The only thing I could think of now was a lie. And I had what I thought was a good one.
"It's the lawsuit," I said. "I'm probably going to need a lawyer, and they're not cheap."
"That's crazy. The school board, the union, they'll have your back."
"Yeah, but if they don't, I need—"
"Even if they don't—Jesus, we could have found a way to pay for that without selling the boat. You're doing it again, making decisions without—" She was too angry to finish the sentence, but then started up again. "Have you actually spoken to a lawyer yet?"
"No."
"Picked one out?"
"No. I'll start Monday, get recommendations."
She looked angry, sympathetic, and flabbergasted, all at once. She took a moment to calm herself and said, "You have to talk to the union. Look, I'm not in it anymore but I know someone. I'll make a call, put him in touch with you."
Now that I'd committed myself to a lie about legal representation, I hoped she was right, that my legal costs would be covered, given that I needed the ten grand for something very different.
Bonnie looked at the text again. "What's he mean here? Getting funds as requested? What's that?"
"I asked... I asked Jack if he could do it in cash."
Bonnie was briefly speechless. Then, "You want him to take out ten thousand in cash?"
"I don't know. I guess I didn't want the money going into our account."
"Why?"
"Look, maybe I wasn't thinking straight. I thought, it goes into your account, it looks like income, I don't know. Anyway, he seems okay with it."
"So once you get it, you going to go into a lawyer's office and dump a pile of hundreds onto his desk? He'll think you're a drug dealer or a hit man or something."

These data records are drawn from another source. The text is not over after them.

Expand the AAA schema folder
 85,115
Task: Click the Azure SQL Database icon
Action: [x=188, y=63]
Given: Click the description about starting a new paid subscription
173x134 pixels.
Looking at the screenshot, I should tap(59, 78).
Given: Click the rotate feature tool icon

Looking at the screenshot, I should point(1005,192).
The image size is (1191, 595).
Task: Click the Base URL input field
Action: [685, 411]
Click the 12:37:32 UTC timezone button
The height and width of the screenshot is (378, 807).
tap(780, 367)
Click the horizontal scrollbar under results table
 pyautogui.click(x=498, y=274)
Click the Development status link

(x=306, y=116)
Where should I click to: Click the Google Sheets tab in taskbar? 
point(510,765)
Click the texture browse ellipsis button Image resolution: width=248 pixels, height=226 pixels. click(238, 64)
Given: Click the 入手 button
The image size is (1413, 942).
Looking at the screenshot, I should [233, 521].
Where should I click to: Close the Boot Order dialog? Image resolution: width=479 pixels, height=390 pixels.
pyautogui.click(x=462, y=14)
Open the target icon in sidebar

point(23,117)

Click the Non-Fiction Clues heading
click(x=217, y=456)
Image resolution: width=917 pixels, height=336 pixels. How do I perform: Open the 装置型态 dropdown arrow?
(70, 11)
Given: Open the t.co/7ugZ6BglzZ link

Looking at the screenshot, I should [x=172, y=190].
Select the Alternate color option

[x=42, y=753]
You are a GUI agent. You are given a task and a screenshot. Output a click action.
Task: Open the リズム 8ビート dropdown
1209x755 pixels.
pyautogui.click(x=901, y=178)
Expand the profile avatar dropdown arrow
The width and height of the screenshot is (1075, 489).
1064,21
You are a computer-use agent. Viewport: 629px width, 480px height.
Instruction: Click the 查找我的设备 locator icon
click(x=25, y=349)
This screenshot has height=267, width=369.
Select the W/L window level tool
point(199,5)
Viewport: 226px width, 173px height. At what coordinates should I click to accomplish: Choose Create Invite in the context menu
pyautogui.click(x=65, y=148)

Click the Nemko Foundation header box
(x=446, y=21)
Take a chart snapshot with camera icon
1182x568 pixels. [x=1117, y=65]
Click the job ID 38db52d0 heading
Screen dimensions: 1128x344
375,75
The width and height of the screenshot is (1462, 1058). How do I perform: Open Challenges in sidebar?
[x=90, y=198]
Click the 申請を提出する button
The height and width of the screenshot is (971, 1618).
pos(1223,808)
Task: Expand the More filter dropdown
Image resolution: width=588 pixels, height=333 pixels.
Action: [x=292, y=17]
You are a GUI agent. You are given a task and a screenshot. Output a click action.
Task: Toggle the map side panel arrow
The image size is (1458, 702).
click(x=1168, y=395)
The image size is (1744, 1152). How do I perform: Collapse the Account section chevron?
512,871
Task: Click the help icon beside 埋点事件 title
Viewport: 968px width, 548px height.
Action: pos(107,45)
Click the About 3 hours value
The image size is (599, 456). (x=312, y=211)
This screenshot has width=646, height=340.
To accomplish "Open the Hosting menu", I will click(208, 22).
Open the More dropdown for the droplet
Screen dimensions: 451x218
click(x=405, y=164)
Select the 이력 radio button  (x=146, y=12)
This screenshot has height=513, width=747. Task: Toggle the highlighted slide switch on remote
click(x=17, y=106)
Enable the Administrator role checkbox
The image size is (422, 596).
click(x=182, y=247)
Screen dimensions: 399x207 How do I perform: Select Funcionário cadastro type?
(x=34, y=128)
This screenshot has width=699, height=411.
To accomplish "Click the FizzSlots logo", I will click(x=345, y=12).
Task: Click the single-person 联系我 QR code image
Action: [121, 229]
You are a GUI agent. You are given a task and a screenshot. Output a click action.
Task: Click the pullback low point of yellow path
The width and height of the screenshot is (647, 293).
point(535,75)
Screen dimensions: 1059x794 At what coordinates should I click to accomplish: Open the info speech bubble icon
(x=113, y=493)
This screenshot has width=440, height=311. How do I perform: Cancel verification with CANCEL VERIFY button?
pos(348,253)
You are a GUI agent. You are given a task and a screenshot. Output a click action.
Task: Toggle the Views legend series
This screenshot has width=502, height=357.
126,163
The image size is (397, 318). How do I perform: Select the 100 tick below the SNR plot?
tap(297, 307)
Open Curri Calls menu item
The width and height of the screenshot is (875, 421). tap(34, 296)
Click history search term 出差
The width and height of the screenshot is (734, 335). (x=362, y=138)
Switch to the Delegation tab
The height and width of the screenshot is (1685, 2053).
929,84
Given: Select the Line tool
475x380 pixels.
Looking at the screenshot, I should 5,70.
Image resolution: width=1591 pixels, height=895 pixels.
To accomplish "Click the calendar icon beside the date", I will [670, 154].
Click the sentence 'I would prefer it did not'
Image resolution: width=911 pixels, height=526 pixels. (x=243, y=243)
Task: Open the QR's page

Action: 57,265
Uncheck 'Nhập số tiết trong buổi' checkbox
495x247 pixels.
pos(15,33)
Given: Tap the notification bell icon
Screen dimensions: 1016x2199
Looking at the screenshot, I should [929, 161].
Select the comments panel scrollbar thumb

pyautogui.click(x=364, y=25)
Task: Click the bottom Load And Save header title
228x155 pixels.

That almost made me laugh. "A hit man."
"It's not funny. Christ, when it rains, it—"
Before she could finish, the phone was ringing. Not the one in my hand, but her own cell, on her side of the bed.
"Jesus. What now?"
She grabbed her phone, put it to her ear.
"Yes... Ginny, what's... oh my God... yes... okay. I'm coming."
Bonnie ended the call, looked at me, and said, "My sister's in the hospital."